Jenna shrugged. “She probably has as many. But she seems less naturally attuned to them. Back home, we could fix that with a
single session. Here, she will have to learn herself. You might try working with Kayleen the same way you work with Joseph and see if it helps.”
“But I don’t have these nanocytes? And Alicia doesn’t have them?”
“Neither do I,” Jenna replied. She turned her attention back to Joseph. “You can actually wear that anywhere—but on your head it will look like a decoration, and draw less comment. If you choose, you may wear it somewhere else, like under clothing. It must touch skin.” She reached over and adjusted the position of the band on his head, so slightly I couldn’t tell the difference. Perhaps she just wanted to touch it. “Our wind readers sewed the threads into clothing. Pants legs, shirtsleeves, helmets, even socks.”
I glanced at the workmanship. Jenna hadn’t made it, not with one hand. “Where did this come from?”
Jenna looked at Joseph rather than me. “It was your father’s. David Lee’s.”
I had remembered the David, but not the Lee. I repeated it in my head. David Lee. David Lee.
Joseph closed his eyes and put his fingertips on the band. We had nothing of theirs. I had regretted that a thousand times, wished for even a small memento. Jenna’s words had clearly affected Joseph as deeply as they had me; I thought for a moment he would cry. But instead, he straightened and gazed evenly at Jenna. “How do I make it work?”
Jenna looked away. “I cannot use one. This is the most sophisticated remote communication we had here, the closest thing to being truly net connected, as if we were in civilized space. Whatever physical technique allows you to read the Fremont data nets, you will want to do something similar to read the buttons. David was the best of us, and he once described it for me as ‘slipping sideways to the data wind.’ Perhaps that will help you.”
Joseph blinked. “I…I don’t feel anything.”
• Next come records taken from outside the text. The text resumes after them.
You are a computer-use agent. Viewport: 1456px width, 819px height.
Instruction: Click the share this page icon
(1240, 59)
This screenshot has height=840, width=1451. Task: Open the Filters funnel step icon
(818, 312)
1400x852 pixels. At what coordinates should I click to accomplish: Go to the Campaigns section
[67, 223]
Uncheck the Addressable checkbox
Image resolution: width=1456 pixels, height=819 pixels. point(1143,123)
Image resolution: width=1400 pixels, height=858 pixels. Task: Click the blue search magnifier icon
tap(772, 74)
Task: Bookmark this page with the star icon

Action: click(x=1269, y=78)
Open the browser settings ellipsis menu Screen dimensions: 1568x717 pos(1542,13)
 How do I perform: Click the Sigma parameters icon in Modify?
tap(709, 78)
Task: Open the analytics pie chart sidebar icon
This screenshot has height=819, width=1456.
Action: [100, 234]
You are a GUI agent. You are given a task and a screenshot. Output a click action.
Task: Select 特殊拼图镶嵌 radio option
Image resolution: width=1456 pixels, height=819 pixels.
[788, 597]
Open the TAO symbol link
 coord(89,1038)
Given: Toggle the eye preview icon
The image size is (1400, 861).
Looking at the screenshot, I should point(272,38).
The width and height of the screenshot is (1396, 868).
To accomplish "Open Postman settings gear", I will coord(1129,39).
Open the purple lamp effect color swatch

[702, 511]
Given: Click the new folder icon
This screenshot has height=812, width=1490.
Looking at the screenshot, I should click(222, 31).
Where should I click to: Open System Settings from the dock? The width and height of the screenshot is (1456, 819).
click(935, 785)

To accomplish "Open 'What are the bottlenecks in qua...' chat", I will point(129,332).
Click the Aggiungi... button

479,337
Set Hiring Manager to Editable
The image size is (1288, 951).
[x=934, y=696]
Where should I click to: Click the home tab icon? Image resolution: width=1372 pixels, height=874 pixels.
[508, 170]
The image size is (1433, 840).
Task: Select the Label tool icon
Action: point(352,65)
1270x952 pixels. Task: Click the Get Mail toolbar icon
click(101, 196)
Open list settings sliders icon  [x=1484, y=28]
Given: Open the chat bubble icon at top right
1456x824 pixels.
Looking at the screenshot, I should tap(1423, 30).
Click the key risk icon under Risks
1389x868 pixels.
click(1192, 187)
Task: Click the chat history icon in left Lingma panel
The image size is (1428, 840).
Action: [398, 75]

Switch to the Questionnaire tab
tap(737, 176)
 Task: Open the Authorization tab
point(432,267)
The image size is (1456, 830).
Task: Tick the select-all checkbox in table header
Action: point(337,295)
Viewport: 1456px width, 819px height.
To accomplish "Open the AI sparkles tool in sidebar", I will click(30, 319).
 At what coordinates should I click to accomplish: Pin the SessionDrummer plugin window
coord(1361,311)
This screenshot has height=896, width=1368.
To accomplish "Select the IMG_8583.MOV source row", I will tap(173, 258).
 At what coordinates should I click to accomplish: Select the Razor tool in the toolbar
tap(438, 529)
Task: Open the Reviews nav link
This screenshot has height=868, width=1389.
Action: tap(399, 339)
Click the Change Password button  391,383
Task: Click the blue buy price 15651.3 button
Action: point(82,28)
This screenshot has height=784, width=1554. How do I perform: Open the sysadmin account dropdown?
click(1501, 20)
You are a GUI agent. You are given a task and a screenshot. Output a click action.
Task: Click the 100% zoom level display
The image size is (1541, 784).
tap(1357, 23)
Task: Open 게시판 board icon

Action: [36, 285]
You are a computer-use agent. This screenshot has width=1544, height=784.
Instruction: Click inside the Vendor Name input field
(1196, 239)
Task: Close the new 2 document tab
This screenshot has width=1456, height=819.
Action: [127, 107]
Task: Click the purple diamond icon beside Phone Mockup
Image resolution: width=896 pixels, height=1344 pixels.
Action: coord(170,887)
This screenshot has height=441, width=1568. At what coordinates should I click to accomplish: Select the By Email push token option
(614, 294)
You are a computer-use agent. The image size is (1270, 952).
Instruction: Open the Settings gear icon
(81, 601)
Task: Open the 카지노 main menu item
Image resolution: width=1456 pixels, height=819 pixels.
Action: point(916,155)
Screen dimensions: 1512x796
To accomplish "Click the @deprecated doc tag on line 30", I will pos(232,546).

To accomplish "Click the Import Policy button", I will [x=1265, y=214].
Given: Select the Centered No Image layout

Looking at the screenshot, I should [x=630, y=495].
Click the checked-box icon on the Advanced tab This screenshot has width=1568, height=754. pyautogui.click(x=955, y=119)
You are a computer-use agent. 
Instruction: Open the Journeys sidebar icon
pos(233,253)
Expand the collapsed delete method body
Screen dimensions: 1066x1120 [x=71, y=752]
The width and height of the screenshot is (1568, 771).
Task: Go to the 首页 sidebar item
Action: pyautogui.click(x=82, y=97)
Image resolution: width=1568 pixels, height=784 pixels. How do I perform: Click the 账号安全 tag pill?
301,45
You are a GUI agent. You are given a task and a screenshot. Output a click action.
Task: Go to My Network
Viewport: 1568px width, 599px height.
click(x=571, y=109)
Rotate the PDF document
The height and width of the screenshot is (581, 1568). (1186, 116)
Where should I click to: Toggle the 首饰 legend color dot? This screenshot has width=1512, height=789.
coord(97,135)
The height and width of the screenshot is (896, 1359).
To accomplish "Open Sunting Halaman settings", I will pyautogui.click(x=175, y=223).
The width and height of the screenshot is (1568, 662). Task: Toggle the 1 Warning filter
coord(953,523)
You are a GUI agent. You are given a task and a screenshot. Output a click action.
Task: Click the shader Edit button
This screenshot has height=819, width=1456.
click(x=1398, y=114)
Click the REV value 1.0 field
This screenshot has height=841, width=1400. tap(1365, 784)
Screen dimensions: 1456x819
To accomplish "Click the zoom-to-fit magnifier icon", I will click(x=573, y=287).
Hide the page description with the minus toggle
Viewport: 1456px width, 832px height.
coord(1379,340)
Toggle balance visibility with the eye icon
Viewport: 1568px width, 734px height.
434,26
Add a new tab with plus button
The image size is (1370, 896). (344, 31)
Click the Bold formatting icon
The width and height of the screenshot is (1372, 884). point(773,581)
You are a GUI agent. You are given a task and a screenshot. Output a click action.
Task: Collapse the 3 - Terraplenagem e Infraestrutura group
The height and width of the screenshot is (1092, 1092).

Jenna picked up a data button and handed it to him. As his hand closed around it, his eyes widened. Fear flicked across them.
“Relax,” Jenna said.
I stepped to his side. “Here, sit with me.”
He and I curled on the hard stone floor, Joseph’s head against my shoulder, my arm flung over his chest. His heart beat fast against my palm.
He was silent a long time. When he spoke, his voice was full of wonder. “How do I show the others what I see?”
Jenna frowned and cocked her head. “Do you understand any of it?”
He shook his head. “It’s a jumble of images. I can see those. Some of them. Things I’ve never seen before. And words I can’t understand. But maybe if I can show it to Chelo and Alicia and Kayleen, they can help me figure it out.”
“There are tools for that. But they are not so…easy to conceal.” Jenna pursed her lips, as if trying to make a decision.
“Are they here?” Alicia asked. “Can we see? What’s on the data buttons, anyway?”